**SOURCE EXTRACT:**
<<<<

The ACS Office at the Census Bureau is currently testing a new format for the ACS Summary File, which is a comma-delimited text file that contains all the Detailed Tables for the ACS.
Information about the proposed updates to the ACS Summary File are described on the Census Bureau's website.
We are starting this new Discussion Thread so that ACS data users can post any comments or questions about the proposes changes. ACS Summary File users are also encouraged to participate in the webinar scheduled for this afternoon on this topic.
This seems like something we could adapt to fairly readily.

>>>>

**RECORDS PROVIDED:**
<<<<

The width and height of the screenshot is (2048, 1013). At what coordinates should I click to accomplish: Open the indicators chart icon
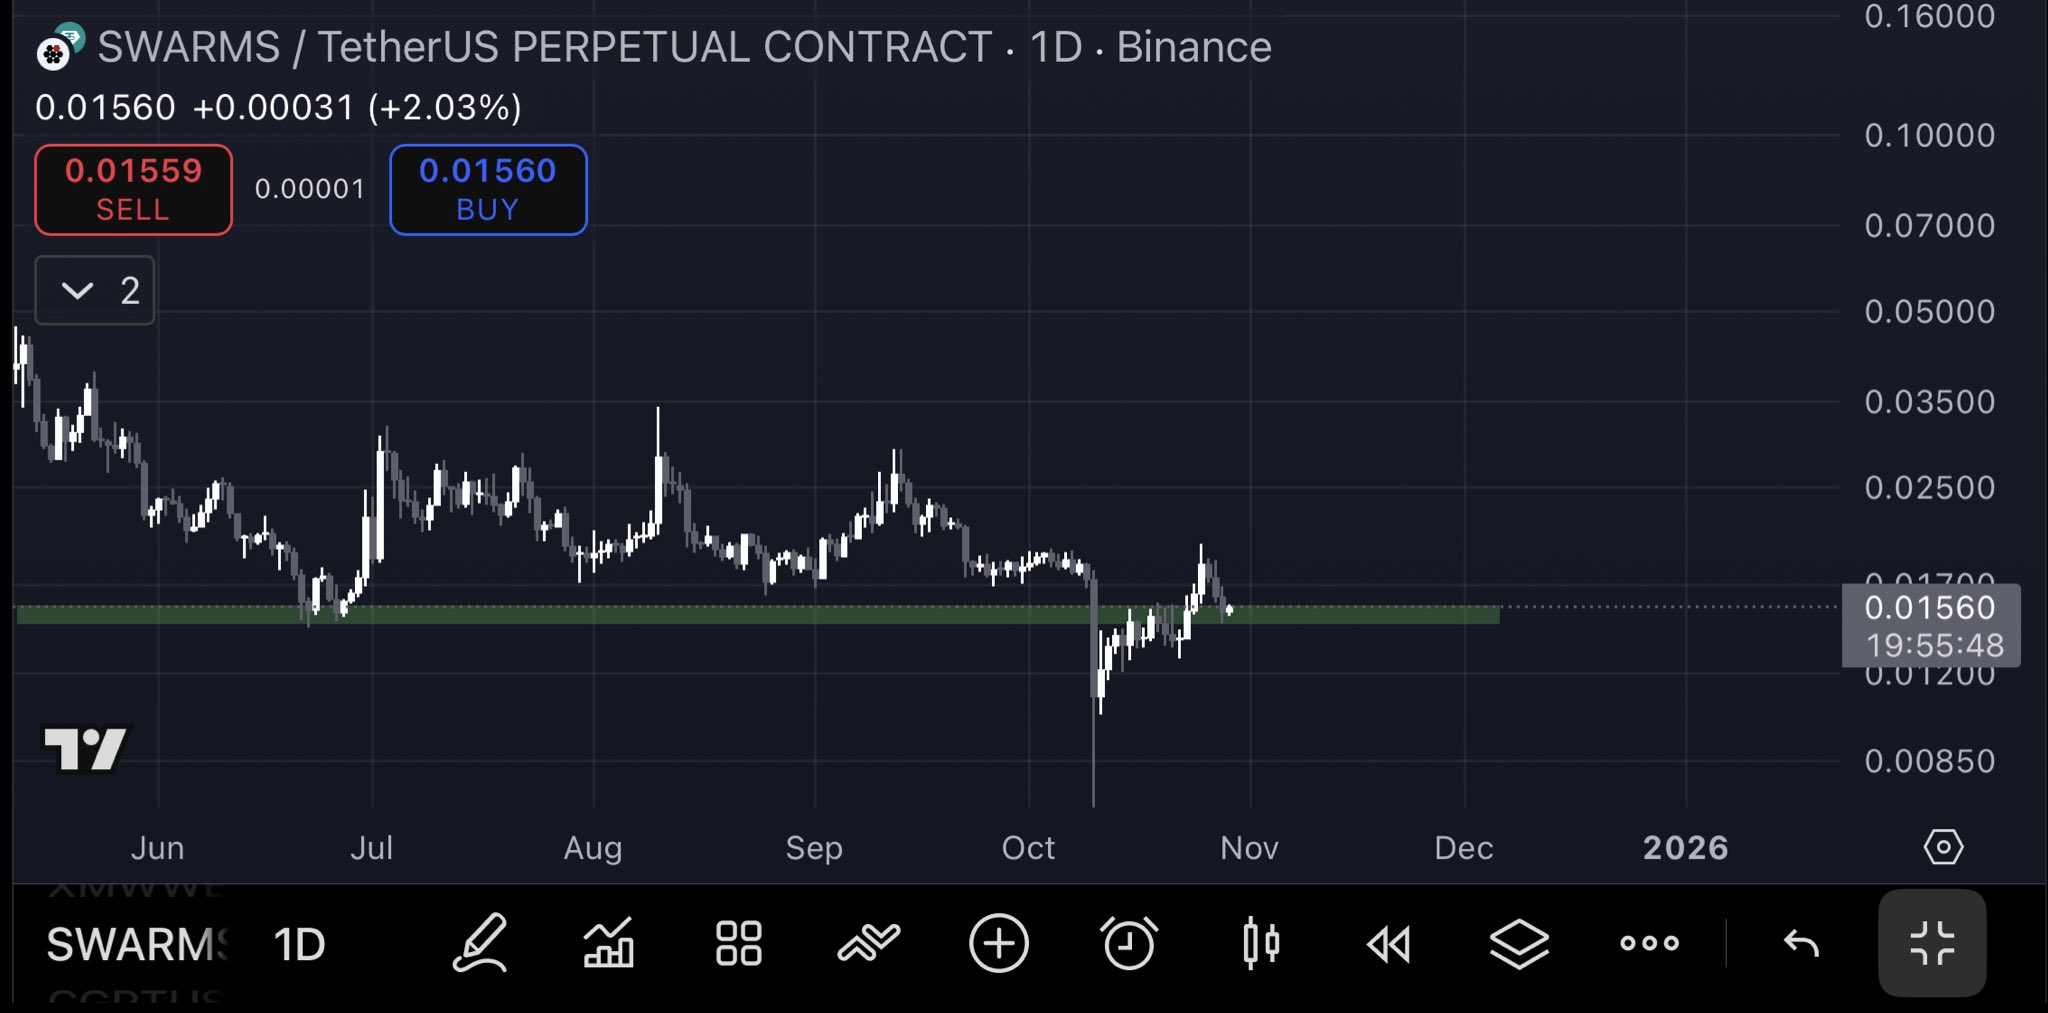pyautogui.click(x=609, y=943)
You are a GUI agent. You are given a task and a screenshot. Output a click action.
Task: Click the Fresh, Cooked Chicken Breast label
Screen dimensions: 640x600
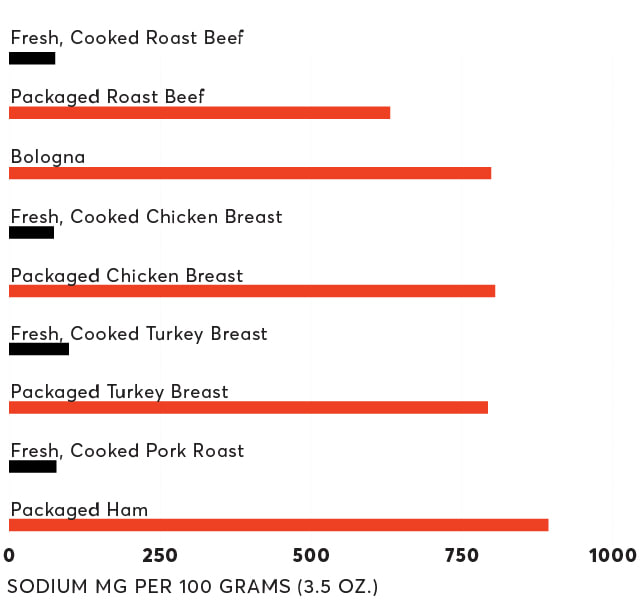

>>>>

**GOAL 1:**
Copy the ACS Summary File thread from "We are starting" up to and including "on this topic.".
**GOAL 2:**
Write what comes next in the ACS Summary File thread, starting after its last sentence.
The material is not needed for these tasks.

**WRITTEN REPLY 1:**
We are starting this new Discussion Thread so that ACS data users can post any comments or questions about the proposes changes. ACS Summary File users are also encouraged to participate in the webinar scheduled for this afternoon on this topic.

**WRITTEN REPLY 2:**
I'd like to make a plea for structured metadata which is published in something other than a variety of XLSX files. Things that application…
As a longtime ACS Summary File user, this is a huge, and welcome change. Perhaps the best improvement is having column headers in the data files. This not only reduces the complexity in using the files…
The FTP site includes a file that I think is the complete data file (acsdt5y2018.zip) --but it's listed as 11 gigabytes. After unzipping, that's a TON of data to sift through. I also appreciate having…
As someone who uses SAS to build datasets from the raw ACS data files and perform subsequent data analysis, I would strongly advise against naming the fields/variables with an "E' or "M" at the end of the name. This would make it more difficult to use a range of variables in calculations, for example, when collapsing a table into broader categories like age groups, educational attainment, etc. So instead of fields/variables formatted like this:
B01001_001EB01001_001MB01001_002EB01001_002MB01001_003EB01001_003M
I would suggest a naming convention more like this:
B01001_E001B01001_M001B01001_E002B01001_M002B01001_E003B01001_M003
Just my .02
Maybe even something like:
B01001_E_001
B01001_E_002
B01001_E_003
B01001_M_001
B01001_M_002
B01001_M_003
B01001A_E_001
B01001A_E_002
...would accommodate SAS users while still reducing confusion
I do like the underscore to separate the table id from the table item and I do prefer the table item padded with zeros. I could go either way with the second underscore between the E/M and the table item.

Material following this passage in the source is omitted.